Problem:
The records below need retyping in full; give them again exactly.

Records for processing:
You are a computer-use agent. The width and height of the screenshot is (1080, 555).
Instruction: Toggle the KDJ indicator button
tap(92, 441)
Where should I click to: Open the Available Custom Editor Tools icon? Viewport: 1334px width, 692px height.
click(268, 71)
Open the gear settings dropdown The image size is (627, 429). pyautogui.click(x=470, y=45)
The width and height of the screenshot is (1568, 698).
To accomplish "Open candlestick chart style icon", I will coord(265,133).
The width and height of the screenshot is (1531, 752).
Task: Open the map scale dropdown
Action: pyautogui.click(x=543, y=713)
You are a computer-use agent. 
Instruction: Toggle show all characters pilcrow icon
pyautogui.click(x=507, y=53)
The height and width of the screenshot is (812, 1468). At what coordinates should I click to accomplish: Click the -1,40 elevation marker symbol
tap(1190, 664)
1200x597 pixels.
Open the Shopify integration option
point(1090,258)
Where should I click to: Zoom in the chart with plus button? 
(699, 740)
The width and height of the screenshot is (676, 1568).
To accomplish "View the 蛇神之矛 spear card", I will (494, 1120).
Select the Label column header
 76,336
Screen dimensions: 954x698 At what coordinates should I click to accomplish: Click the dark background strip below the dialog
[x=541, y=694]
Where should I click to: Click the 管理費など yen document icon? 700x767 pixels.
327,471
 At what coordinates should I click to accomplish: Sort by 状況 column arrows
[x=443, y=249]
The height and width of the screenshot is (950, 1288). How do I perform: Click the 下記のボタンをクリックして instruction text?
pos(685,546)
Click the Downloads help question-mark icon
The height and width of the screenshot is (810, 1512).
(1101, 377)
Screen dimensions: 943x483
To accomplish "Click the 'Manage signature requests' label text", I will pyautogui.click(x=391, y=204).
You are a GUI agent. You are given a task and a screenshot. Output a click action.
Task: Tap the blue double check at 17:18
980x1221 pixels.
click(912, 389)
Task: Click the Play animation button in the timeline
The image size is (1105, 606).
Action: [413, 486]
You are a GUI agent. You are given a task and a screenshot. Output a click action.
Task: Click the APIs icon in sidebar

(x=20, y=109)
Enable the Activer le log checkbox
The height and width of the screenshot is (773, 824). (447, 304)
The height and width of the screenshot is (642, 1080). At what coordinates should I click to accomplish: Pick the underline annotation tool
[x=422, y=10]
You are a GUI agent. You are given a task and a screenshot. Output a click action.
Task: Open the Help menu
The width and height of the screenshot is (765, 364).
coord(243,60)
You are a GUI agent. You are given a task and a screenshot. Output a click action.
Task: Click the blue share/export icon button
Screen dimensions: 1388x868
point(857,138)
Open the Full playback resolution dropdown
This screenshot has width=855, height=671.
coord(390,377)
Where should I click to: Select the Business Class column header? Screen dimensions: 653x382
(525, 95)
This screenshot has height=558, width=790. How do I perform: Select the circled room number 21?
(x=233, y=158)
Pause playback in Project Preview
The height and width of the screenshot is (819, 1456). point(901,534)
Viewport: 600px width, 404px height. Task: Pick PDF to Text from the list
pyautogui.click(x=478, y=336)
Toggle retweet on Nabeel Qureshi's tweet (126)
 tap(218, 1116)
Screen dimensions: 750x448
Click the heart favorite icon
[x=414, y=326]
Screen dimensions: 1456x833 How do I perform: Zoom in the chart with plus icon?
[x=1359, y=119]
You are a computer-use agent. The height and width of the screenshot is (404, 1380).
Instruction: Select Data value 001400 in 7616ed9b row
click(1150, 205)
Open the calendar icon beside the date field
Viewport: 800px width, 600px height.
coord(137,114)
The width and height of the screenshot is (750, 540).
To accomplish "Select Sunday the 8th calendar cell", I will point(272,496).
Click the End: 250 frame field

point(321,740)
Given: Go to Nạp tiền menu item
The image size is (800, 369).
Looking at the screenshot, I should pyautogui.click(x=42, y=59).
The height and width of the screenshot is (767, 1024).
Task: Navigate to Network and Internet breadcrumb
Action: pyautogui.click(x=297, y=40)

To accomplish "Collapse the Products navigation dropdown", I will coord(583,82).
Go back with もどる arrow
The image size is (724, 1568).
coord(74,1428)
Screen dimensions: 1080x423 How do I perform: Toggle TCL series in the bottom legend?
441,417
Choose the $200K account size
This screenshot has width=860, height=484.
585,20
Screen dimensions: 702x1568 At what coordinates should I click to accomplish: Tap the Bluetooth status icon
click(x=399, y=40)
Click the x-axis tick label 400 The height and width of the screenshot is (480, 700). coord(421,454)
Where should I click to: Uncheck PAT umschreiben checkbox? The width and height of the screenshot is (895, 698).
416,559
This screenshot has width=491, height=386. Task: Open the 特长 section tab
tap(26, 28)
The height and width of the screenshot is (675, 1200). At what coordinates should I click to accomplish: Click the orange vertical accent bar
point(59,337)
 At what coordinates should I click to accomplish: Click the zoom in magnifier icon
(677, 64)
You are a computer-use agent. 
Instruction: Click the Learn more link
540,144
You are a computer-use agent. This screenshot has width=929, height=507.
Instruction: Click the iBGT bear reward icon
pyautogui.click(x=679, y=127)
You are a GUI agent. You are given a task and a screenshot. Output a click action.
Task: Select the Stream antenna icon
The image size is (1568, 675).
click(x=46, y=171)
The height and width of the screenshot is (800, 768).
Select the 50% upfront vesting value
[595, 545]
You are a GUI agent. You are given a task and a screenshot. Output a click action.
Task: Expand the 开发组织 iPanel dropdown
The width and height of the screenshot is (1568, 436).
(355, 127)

Your response:
You are a computer-use agent. The width and height of the screenshot is (1080, 555).
Instruction: Toggle the KDJ indicator button
tap(92, 441)
Where should I click to: Open the Available Custom Editor Tools icon? Viewport: 1334px width, 692px height.
click(268, 71)
Open the gear settings dropdown The image size is (627, 429). pyautogui.click(x=470, y=45)
The width and height of the screenshot is (1568, 698).
To accomplish "Open candlestick chart style icon", I will coord(265,133).
The width and height of the screenshot is (1531, 752).
Task: Open the map scale dropdown
Action: pyautogui.click(x=543, y=713)
You are a computer-use agent. 
Instruction: Toggle show all characters pilcrow icon
pyautogui.click(x=507, y=53)
The height and width of the screenshot is (812, 1468). At what coordinates should I click to accomplish: Click the -1,40 elevation marker symbol
tap(1190, 664)
1200x597 pixels.
Open the Shopify integration option
point(1090,258)
Where should I click to: Zoom in the chart with plus button? 
(699, 740)
The width and height of the screenshot is (676, 1568).
To accomplish "View the 蛇神之矛 spear card", I will (494, 1120).
Select the Label column header
 76,336
Screen dimensions: 954x698 At what coordinates should I click to accomplish: Click the dark background strip below the dialog
[x=541, y=694]
Where should I click to: Click the 管理費など yen document icon? 700x767 pixels.
327,471
 At what coordinates should I click to accomplish: Sort by 状況 column arrows
[x=443, y=249]
The height and width of the screenshot is (950, 1288). How do I perform: Click the 下記のボタンをクリックして instruction text?
pos(685,546)
Click the Downloads help question-mark icon
The height and width of the screenshot is (810, 1512).
(1101, 377)
Screen dimensions: 943x483
To accomplish "Click the 'Manage signature requests' label text", I will pyautogui.click(x=391, y=204).
You are a GUI agent. You are given a task and a screenshot. Output a click action.
Task: Tap the blue double check at 17:18
980x1221 pixels.
click(912, 389)
Task: Click the Play animation button in the timeline
The image size is (1105, 606).
Action: [413, 486]
You are a GUI agent. You are given a task and a screenshot. Output a click action.
Task: Click the APIs icon in sidebar

(x=20, y=109)
Enable the Activer le log checkbox
The height and width of the screenshot is (773, 824). (447, 304)
The height and width of the screenshot is (642, 1080). At what coordinates should I click to accomplish: Pick the underline annotation tool
[x=422, y=10]
You are a GUI agent. You are given a task and a screenshot. Output a click action.
Task: Open the Help menu
The width and height of the screenshot is (765, 364).
coord(243,60)
You are a GUI agent. You are given a task and a screenshot. Output a click action.
Task: Click the blue share/export icon button
Screen dimensions: 1388x868
point(857,138)
Open the Full playback resolution dropdown
This screenshot has width=855, height=671.
coord(390,377)
Where should I click to: Select the Business Class column header? Screen dimensions: 653x382
(525, 95)
This screenshot has height=558, width=790. How do I perform: Select the circled room number 21?
(x=233, y=158)
Pause playback in Project Preview
The height and width of the screenshot is (819, 1456). point(901,534)
Viewport: 600px width, 404px height. Task: Pick PDF to Text from the list
pyautogui.click(x=478, y=336)
Toggle retweet on Nabeel Qureshi's tweet (126)
 tap(218, 1116)
Screen dimensions: 750x448
Click the heart favorite icon
[x=414, y=326]
Screen dimensions: 1456x833 How do I perform: Zoom in the chart with plus icon?
[x=1359, y=119]
You are a computer-use agent. The height and width of the screenshot is (404, 1380).
Instruction: Select Data value 001400 in 7616ed9b row
click(1150, 205)
Open the calendar icon beside the date field
Viewport: 800px width, 600px height.
coord(137,114)
The width and height of the screenshot is (750, 540).
To accomplish "Select Sunday the 8th calendar cell", I will point(272,496).
Click the End: 250 frame field

point(321,740)
Given: Go to Nạp tiền menu item
The image size is (800, 369).
Looking at the screenshot, I should pyautogui.click(x=42, y=59).
The height and width of the screenshot is (767, 1024).
Task: Navigate to Network and Internet breadcrumb
Action: pyautogui.click(x=297, y=40)

To accomplish "Collapse the Products navigation dropdown", I will coord(583,82).
Go back with もどる arrow
The image size is (724, 1568).
coord(74,1428)
Screen dimensions: 1080x423 How do I perform: Toggle TCL series in the bottom legend?
441,417
Choose the $200K account size
This screenshot has width=860, height=484.
585,20
Screen dimensions: 702x1568 At what coordinates should I click to accomplish: Tap the Bluetooth status icon
click(x=399, y=40)
Click the x-axis tick label 400 The height and width of the screenshot is (480, 700). coord(421,454)
Where should I click to: Uncheck PAT umschreiben checkbox? The width and height of the screenshot is (895, 698).
416,559
This screenshot has width=491, height=386. Task: Open the 特长 section tab
tap(26, 28)
The height and width of the screenshot is (675, 1200). At what coordinates should I click to accomplish: Click the orange vertical accent bar
point(59,337)
 At what coordinates should I click to accomplish: Click the zoom in magnifier icon
(677, 64)
You are a computer-use agent. 
Instruction: Click the Learn more link
540,144
You are a computer-use agent. This screenshot has width=929, height=507.
Instruction: Click the iBGT bear reward icon
pyautogui.click(x=679, y=127)
You are a GUI agent. You are given a task and a screenshot. Output a click action.
Task: Select the Stream antenna icon
The image size is (1568, 675).
click(x=46, y=171)
The height and width of the screenshot is (800, 768).
Select the 50% upfront vesting value
[595, 545]
You are a GUI agent. You are given a task and a screenshot. Output a click action.
Task: Expand the 开发组织 iPanel dropdown
The width and height of the screenshot is (1568, 436).
(355, 127)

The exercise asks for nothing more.